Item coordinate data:
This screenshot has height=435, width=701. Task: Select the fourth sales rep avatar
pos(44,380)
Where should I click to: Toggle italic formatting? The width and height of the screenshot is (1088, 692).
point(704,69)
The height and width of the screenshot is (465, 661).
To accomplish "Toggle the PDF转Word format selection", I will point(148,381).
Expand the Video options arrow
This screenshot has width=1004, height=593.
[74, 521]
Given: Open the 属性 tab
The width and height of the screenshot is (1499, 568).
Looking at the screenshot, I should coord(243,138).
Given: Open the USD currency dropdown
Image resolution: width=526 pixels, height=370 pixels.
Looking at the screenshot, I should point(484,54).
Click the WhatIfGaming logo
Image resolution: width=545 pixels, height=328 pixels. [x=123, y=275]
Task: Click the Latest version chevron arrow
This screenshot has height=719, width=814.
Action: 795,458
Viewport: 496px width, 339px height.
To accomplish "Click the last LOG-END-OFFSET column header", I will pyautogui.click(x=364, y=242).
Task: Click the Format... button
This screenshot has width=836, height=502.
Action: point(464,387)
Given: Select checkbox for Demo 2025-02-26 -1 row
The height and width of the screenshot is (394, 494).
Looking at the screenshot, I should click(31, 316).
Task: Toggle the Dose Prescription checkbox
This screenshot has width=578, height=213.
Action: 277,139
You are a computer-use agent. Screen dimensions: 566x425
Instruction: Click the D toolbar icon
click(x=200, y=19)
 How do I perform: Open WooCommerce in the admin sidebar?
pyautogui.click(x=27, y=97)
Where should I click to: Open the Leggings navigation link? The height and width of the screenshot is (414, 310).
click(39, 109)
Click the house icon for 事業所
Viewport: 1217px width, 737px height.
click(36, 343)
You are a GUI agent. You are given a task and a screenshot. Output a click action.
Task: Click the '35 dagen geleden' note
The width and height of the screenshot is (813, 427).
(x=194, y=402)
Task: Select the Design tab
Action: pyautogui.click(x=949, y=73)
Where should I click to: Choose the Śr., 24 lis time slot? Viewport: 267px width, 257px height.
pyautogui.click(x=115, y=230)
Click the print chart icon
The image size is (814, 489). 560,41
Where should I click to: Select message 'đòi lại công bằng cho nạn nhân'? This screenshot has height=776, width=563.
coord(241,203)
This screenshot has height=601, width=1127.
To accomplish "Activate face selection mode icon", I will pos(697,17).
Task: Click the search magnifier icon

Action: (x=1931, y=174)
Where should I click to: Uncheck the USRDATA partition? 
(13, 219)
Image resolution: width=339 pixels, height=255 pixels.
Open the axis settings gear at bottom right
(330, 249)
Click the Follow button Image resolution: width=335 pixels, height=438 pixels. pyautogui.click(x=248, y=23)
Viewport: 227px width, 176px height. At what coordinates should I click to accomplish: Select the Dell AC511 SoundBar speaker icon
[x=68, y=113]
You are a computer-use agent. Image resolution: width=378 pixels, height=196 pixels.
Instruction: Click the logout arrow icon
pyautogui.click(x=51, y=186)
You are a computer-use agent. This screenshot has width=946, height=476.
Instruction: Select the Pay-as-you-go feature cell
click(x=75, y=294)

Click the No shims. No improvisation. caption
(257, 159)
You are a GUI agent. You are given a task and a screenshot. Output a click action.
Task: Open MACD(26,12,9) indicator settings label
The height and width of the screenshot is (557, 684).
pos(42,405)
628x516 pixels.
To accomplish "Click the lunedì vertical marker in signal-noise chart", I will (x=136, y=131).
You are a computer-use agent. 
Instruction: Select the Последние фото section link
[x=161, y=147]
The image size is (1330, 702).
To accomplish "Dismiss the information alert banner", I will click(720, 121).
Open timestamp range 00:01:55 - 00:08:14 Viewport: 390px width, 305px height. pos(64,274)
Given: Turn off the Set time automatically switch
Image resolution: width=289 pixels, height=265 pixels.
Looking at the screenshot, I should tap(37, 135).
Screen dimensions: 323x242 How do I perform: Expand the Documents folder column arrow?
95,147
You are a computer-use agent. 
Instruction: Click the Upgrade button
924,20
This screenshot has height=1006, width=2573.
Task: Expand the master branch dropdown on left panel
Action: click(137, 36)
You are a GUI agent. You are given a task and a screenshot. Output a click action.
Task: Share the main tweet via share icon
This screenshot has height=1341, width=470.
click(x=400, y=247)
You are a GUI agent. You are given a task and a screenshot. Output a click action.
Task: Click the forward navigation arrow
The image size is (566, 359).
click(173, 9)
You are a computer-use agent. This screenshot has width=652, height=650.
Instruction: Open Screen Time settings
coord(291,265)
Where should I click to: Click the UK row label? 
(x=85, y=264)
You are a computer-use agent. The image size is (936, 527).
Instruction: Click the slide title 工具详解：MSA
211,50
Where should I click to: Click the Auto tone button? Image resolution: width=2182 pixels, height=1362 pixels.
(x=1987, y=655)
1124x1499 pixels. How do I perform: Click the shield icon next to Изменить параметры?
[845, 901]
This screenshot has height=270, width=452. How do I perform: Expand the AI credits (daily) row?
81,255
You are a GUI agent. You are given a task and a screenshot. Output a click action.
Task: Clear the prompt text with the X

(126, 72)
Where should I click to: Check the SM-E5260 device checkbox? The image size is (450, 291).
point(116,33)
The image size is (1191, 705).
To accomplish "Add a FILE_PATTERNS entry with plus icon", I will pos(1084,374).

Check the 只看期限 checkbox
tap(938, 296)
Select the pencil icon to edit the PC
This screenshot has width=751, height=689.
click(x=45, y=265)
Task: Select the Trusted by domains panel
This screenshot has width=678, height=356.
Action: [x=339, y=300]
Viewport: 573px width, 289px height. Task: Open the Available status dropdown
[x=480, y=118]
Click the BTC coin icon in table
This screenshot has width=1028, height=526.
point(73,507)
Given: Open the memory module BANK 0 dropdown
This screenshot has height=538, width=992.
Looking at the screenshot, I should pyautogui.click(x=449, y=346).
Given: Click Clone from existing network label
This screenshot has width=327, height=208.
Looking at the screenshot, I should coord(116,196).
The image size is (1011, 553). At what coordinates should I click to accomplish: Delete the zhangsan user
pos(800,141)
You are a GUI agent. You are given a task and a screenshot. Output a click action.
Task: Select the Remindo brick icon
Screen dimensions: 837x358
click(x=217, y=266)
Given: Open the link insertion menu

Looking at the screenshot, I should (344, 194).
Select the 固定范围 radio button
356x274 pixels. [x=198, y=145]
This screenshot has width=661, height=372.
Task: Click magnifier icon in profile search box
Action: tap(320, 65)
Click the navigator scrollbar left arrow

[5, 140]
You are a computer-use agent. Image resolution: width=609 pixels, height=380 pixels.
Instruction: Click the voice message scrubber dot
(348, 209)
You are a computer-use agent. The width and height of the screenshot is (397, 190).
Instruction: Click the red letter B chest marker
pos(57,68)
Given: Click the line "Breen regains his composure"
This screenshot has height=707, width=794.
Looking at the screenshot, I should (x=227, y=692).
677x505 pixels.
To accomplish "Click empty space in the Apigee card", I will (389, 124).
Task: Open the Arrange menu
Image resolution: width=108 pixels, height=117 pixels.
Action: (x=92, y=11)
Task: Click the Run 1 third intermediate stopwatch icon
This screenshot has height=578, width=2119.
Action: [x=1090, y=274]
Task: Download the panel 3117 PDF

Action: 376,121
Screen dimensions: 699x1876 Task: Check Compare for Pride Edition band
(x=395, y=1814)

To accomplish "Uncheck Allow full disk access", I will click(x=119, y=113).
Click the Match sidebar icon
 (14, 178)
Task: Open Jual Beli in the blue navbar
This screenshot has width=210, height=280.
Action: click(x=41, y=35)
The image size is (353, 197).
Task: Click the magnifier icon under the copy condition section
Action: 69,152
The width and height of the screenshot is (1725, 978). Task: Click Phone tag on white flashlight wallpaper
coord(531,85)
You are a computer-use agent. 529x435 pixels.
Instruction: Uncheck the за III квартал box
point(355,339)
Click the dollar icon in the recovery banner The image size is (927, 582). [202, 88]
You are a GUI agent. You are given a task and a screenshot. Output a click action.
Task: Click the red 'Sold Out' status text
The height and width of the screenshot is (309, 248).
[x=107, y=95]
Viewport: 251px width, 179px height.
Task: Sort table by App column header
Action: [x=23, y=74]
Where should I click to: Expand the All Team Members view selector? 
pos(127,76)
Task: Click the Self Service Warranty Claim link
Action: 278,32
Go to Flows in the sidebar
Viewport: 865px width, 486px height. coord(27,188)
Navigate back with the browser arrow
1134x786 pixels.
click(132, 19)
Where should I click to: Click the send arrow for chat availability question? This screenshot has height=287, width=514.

## Problem details
Give the listing as a numbered list, skipping blank lines, starting at the line with "Where should I click to: Toggle" and ending with the line with "click(x=200, y=19)", both of those lines included.

## Result of the exercise
1. Where should I click to: Toggle italic formatting? The width and height of the screenshot is (1088, 692).
2. point(704,69)
3. The height and width of the screenshot is (465, 661).
4. To accomplish "Toggle the PDF转Word format selection", I will point(148,381).
5. Expand the Video options arrow
6. This screenshot has width=1004, height=593.
7. [74, 521]
8. Given: Open the 属性 tab
9. The width and height of the screenshot is (1499, 568).
10. Looking at the screenshot, I should coord(243,138).
11. Given: Open the USD currency dropdown
12. Image resolution: width=526 pixels, height=370 pixels.
13. Looking at the screenshot, I should point(484,54).
14. Click the WhatIfGaming logo
15. Image resolution: width=545 pixels, height=328 pixels. [x=123, y=275]
16. Task: Click the Latest version chevron arrow
17. This screenshot has height=719, width=814.
18. Action: 795,458
19. Viewport: 496px width, 339px height.
20. To accomplish "Click the last LOG-END-OFFSET column header", I will pyautogui.click(x=364, y=242).
21. Task: Click the Format... button
22. This screenshot has width=836, height=502.
23. Action: point(464,387)
24. Given: Select checkbox for Demo 2025-02-26 -1 row
25. The height and width of the screenshot is (394, 494).
26. Looking at the screenshot, I should click(31, 316).
27. Task: Toggle the Dose Prescription checkbox
28. This screenshot has width=578, height=213.
29. Action: 277,139
30. You are a computer-use agent. Screen dimensions: 566x425
31. Instruction: Click the D toolbar icon
32. click(x=200, y=19)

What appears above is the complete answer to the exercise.